Text passage
Now many will consider this an overkill but I figured I can use this if I upsize tanks in the future. Plus it adds more water volume, easier to maintain, etc.

I will not be using Co2 since I want to keep things simple yet affective.

Plants: Amazon sword, Anubias Nana, Cryptocoryne Undulata, Mini Dwarf Hairgrass, S. Repens, Windelov Java Fern

So far for livestock, just 2 Nerite snails.

Now I can't figure out what can be a good mix with out the over load.

I obviously cannot have schooling types. I need help in deciding what others are comparable with a Betta(Main Fish) that are good as an individual.
There's a lot but most I see are schooling and suggestions are for larger tanks and those have a 5 gallon, only have the filtration that came with their tank so they are limited. I feel like I have more of a leeway if anything happens but i can be wrong. I also have a quarantine tank currently running.


----------



## ThatFishThough (Jan 15, 2016)

In a 5G there's not much you can do. At best, some shrimp, which could be eaten. You could take a chance with a Pea Puffer, but they're super aggressive/will rip a betta's fins/harass the Nerites. You could *maybe* do a small (6-8) school of Pygmy Corydoras or the like, not sure.


----------



## LittleBettaFish (Oct 2, 2010)

While my personal preference tends to be a 10 gallon tank for even smaller shoaling species, you could do a group of Boraras brigittae. I have seen many hobbyists keeping these fish successfully in a 5 gallon aquarium. Success would of course depend on how tolerant your betta was towards other fish. 

I did notice that your tank appears to be uncovered. My concern would be that any fish you added to the tank would eventually find its way out onto the floor, particularly if the betta was chasing fish around or acting aggressively towards them.


----------



## ryry2012 (Mar 31, 2015)

LittleBettaFish said:


> While my personal preference tends to be a 10 gallon tank for even smaller shoaling species, you could do a group of Boraras brigittae. I have seen many hobbyists keeping these fish successfully in a 5 gallon aquarium. Success would of course depend on how tolerant your betta was towards other fish.
> 
> I did notice that your tank appears to be uncovered. My concern would be that any fish you added to the tank would eventually find its way out onto the floor, particularly if the betta was chasing fish around or acting aggressively towards them.

Entries
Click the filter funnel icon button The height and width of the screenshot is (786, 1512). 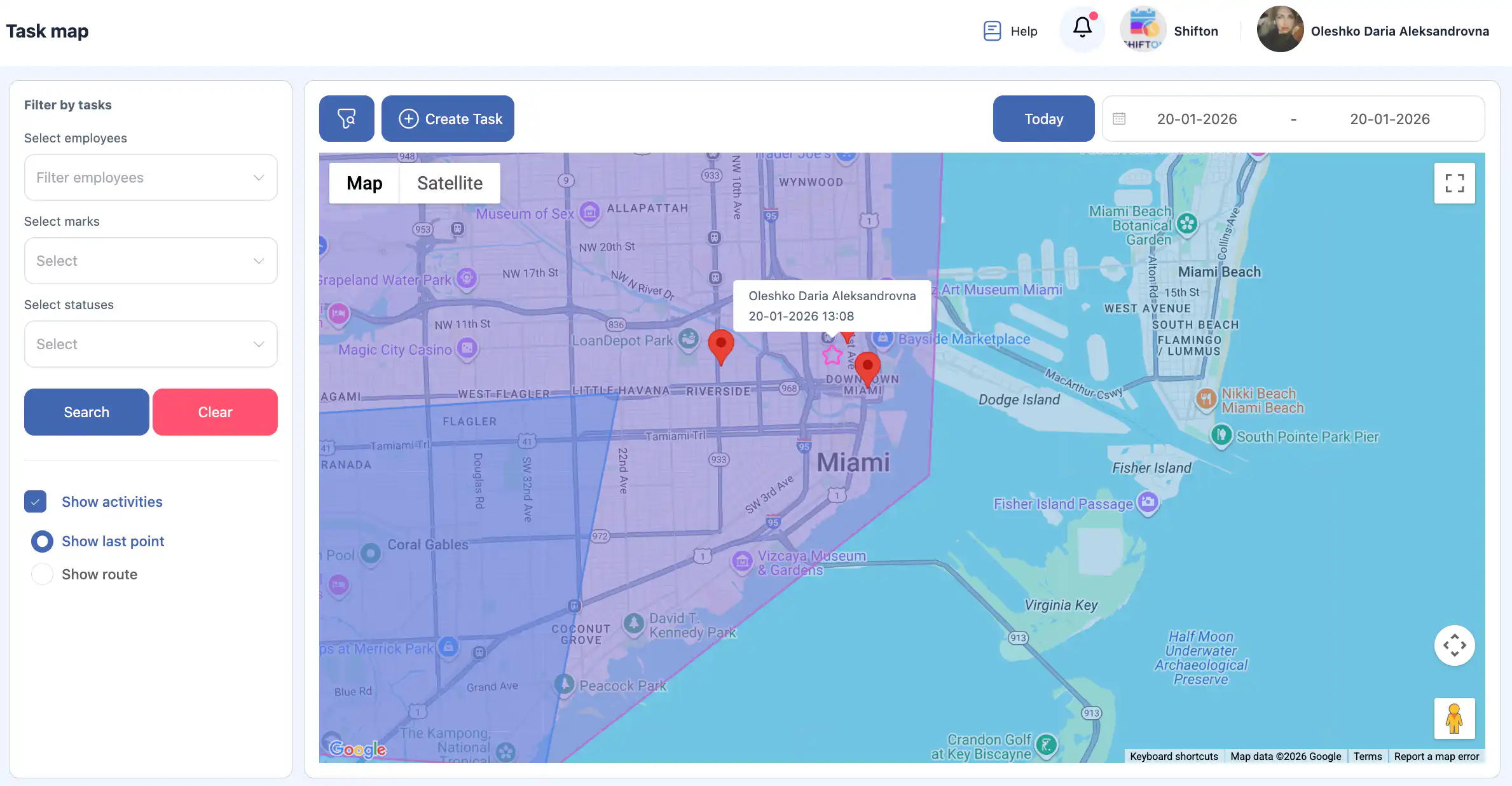pyautogui.click(x=347, y=118)
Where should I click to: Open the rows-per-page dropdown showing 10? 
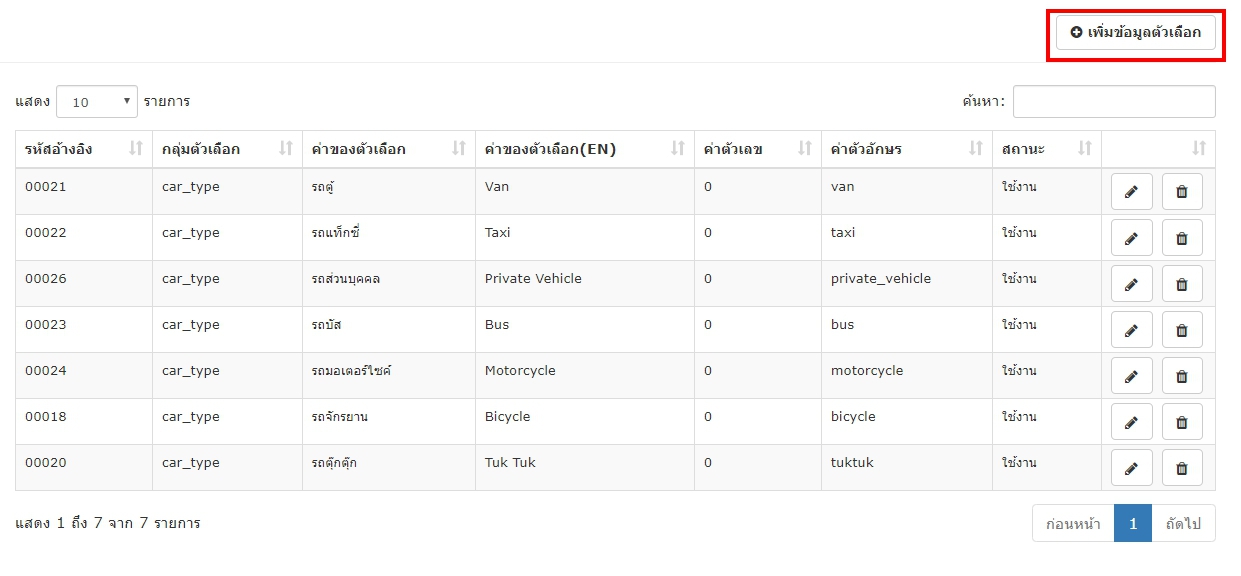[x=97, y=102]
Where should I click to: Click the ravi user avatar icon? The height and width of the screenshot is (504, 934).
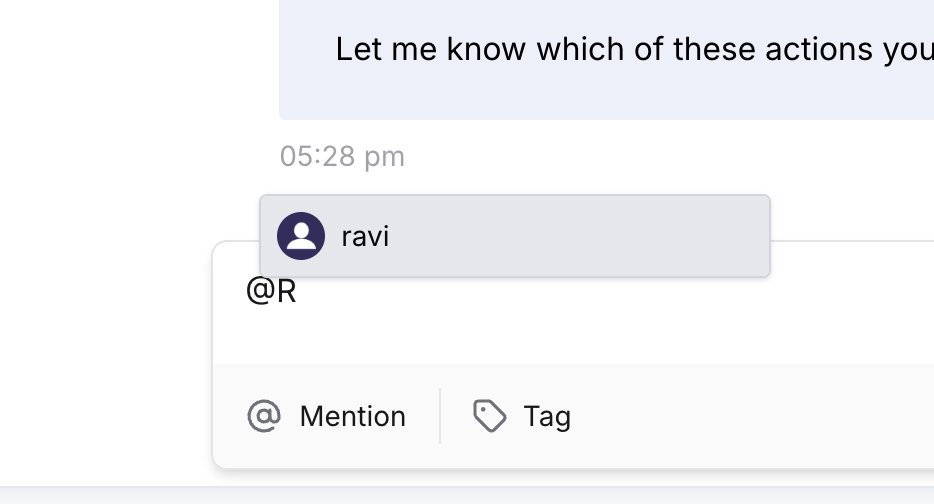pyautogui.click(x=301, y=237)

Requirement
Return everything from "I obviously cannot" down to "like, not sure." in the betta tankmate thread, word for word.

Solution to this task
I obviously cannot have schooling types. I need help in deciding what others are comparable with a Betta(Main Fish) that are good as an individual.
There's a lot but most I see are schooling and suggestions are for larger tanks and those have a 5 gallon, only have the filtration that came with their tank so they are limited. I feel like I have more of a leeway if anything happens but i can be wrong. I also have a quarantine tank currently running.


----------



## ThatFishThough (Jan 15, 2016)

In a 5G there's not much you can do. At best, some shrimp, which could be eaten. You could take a chance with a Pea Puffer, but they're super aggressive/will rip a betta's fins/harass the Nerites. You could *maybe* do a small (6-8) school of Pygmy Corydoras or the like, not sure.